Everything has a price
And sometimes that price simply seems wrong, especially when it comes to books. I'd love to know what all of you readers out there think. I know that more and more of you are checking out my site from America, Australia, the Republic of Ireland and even more far flung places, so excuse me when I refer to pounds sterling in this post. (Poor old pound, floundering due to Brexit and rumours of another interest rate cut in November.) You'll have to do the conversion maths; soz.
So let's take the expensive end of the scale first.
I was just looking at the blog of lovely seeming lady called Jill https://jillsbookcafe.wordpress.com/. She writes beautifully articulate reviews of books that I like the sound of and one of her missives in particular caught my eye. It was for a book called The Museum of You by Carys Bray. Great title, nice-looking cover. I went to Amazon to find out more about it. The hardcover price is currently £9.09. Not a bad price at all but I don't really like hardbacks as they take up too much room on my limited bookshelf space. The paperback is £7.99 - quite pricey, but a realistic representation of the amount of work that goes into writing a book, I'm sure you agree. But I was staggered to see that the kindle price is £9.49. This seems extortionate. I know when kindle first came out, people felt the books should be cheaper as there was no physical entity - no paper, no shipping, no bookstore space etc etc. The publishers argued, amongst other things, that ebooks have to pay VAT which actual books don't, and that the same amount of work goes into the editing, cover design, promotion and all the rest. Clearly, the book-buying public didn't - quite literally - buy this as soon kindle books started to come down in price. Most of them, anyway. In terms of The Museum of You, I will wait and try to pick up a second-hand copy or buy when it is on promotion as I don't really have spare tenners to spend on books right now.

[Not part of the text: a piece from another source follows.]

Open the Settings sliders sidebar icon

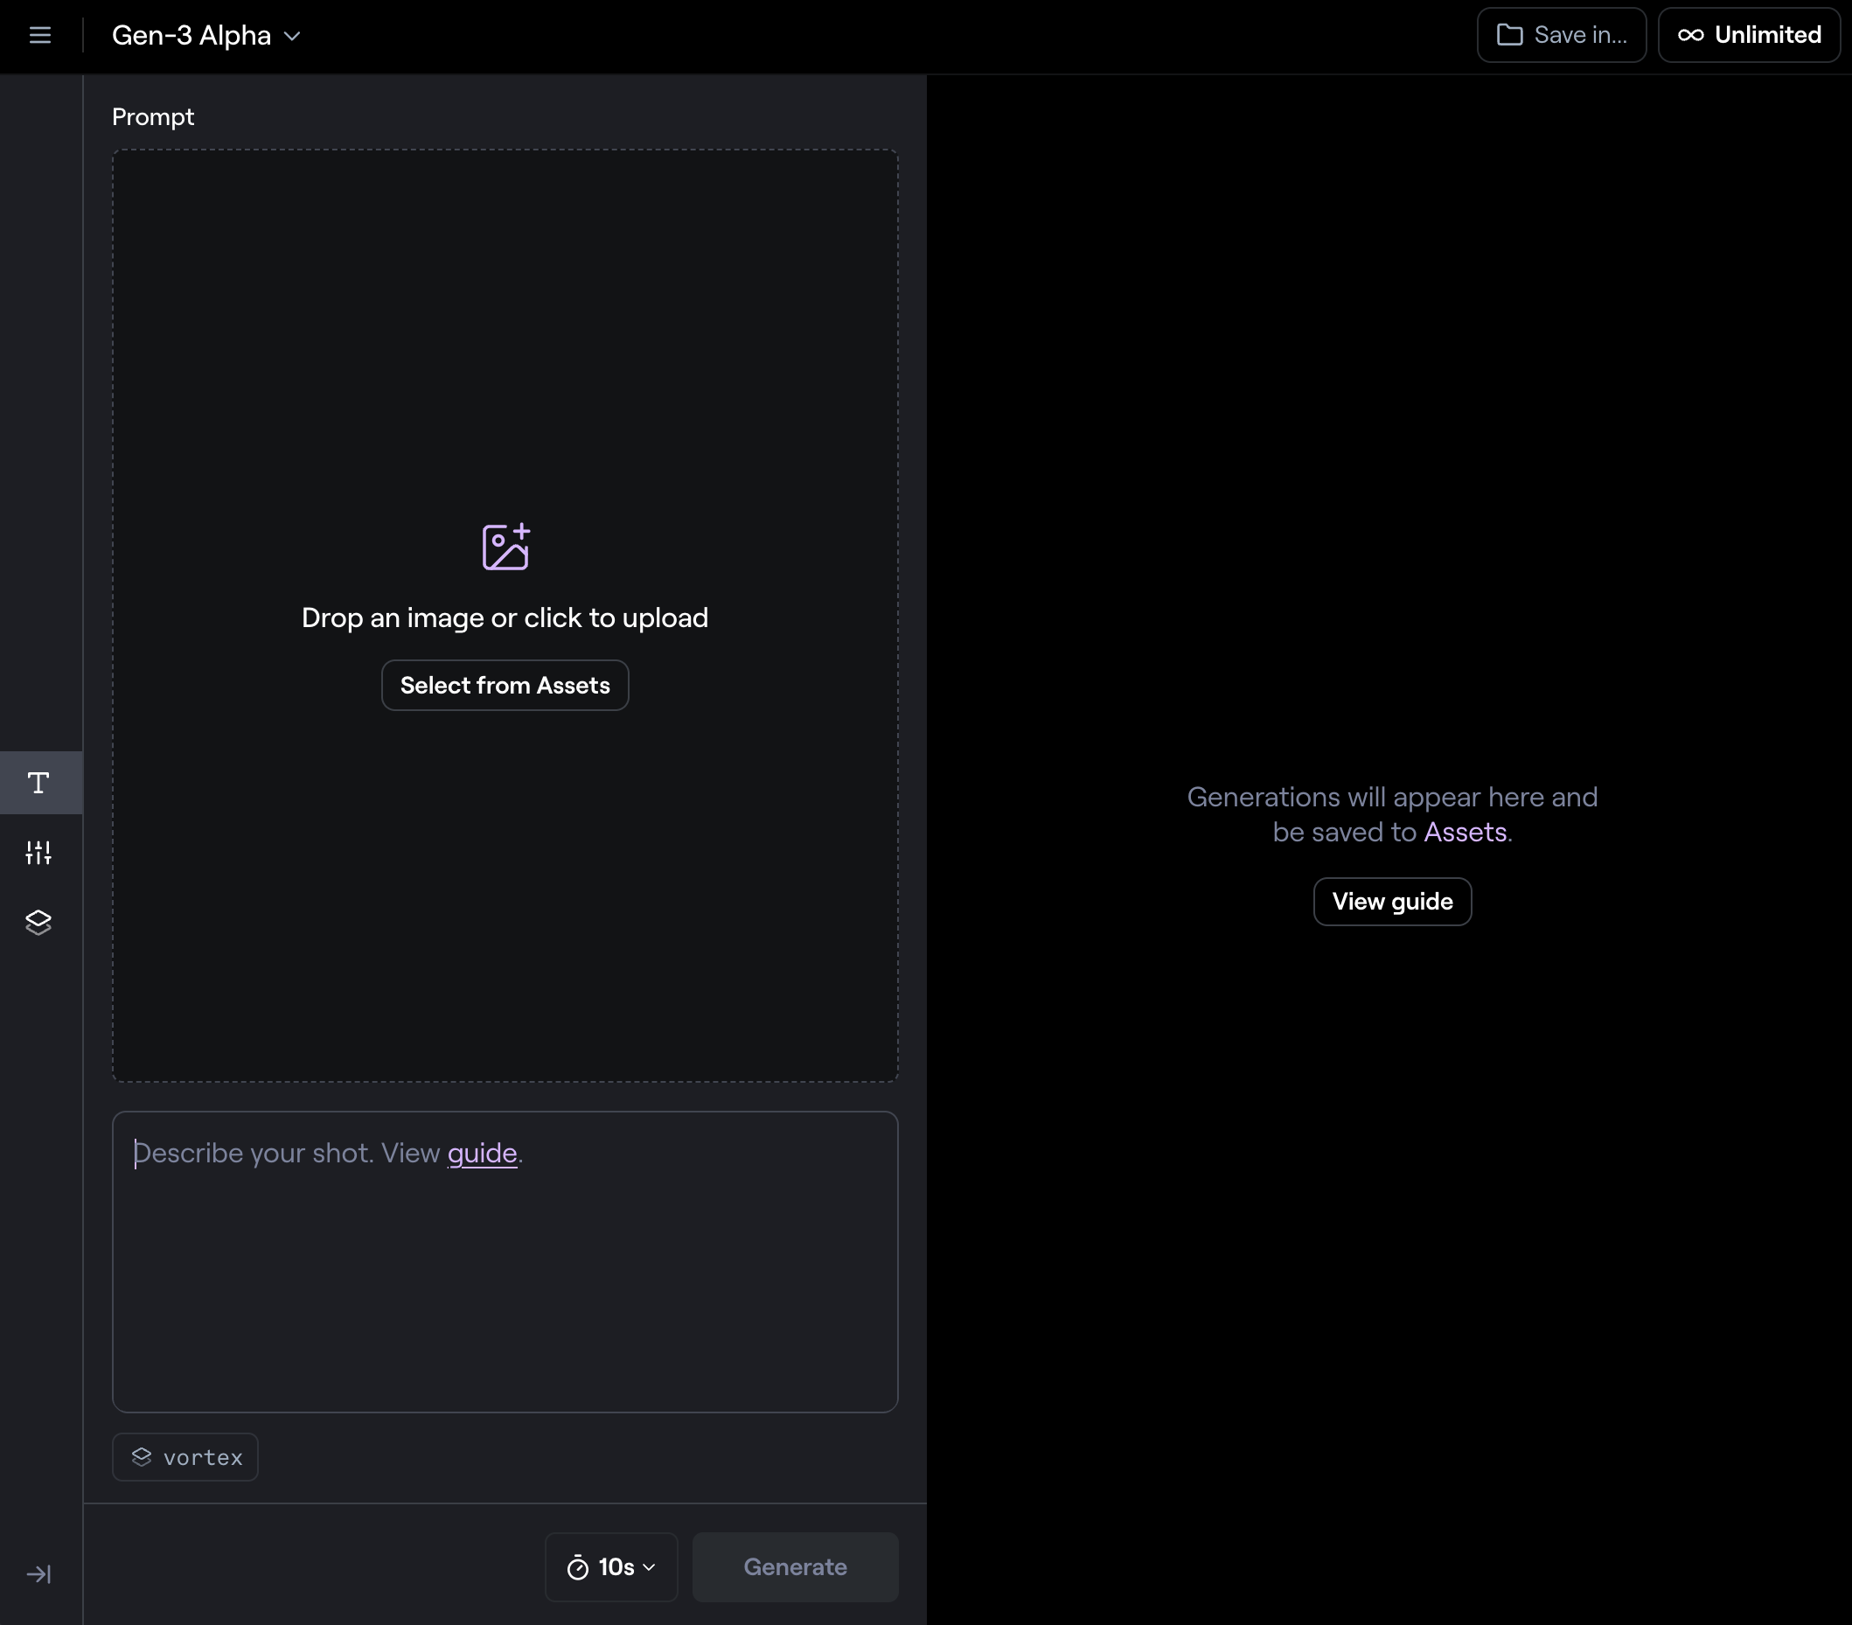39,852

So now onto the other side of the - literal and metaphorical - coin. Not only did kindle books start to come down in price, to all intents and purposes they never stopped falling! Many, many books now sell for 99p. My own book is demanding the elevated figure (LOL) of £1.99. Of course this doesn't in any way even begin to reflect the blood, sweat and tears that goes into writing a full-length novel but I guess the rationale is 'pile 'em high and sell 'em cheap'. (Remember that the publisher sets the price, not the writer.) There are also numerous tomes on offer for - well, for nothing. Free. I really struggle with this concept as I do find it hard to believe that anything of quality comes with no price tag at all... but then, I know for a fact that many of the 99p-ers are quality and there's hardly much difference between nothing and less than a quid. It seems publishing hovers between the sublime and the ridiculous in terms of pricing.
So there it is - something for you to consider and mull over and ruminate on. What should the price of a work of art be? Let me know your thoughts.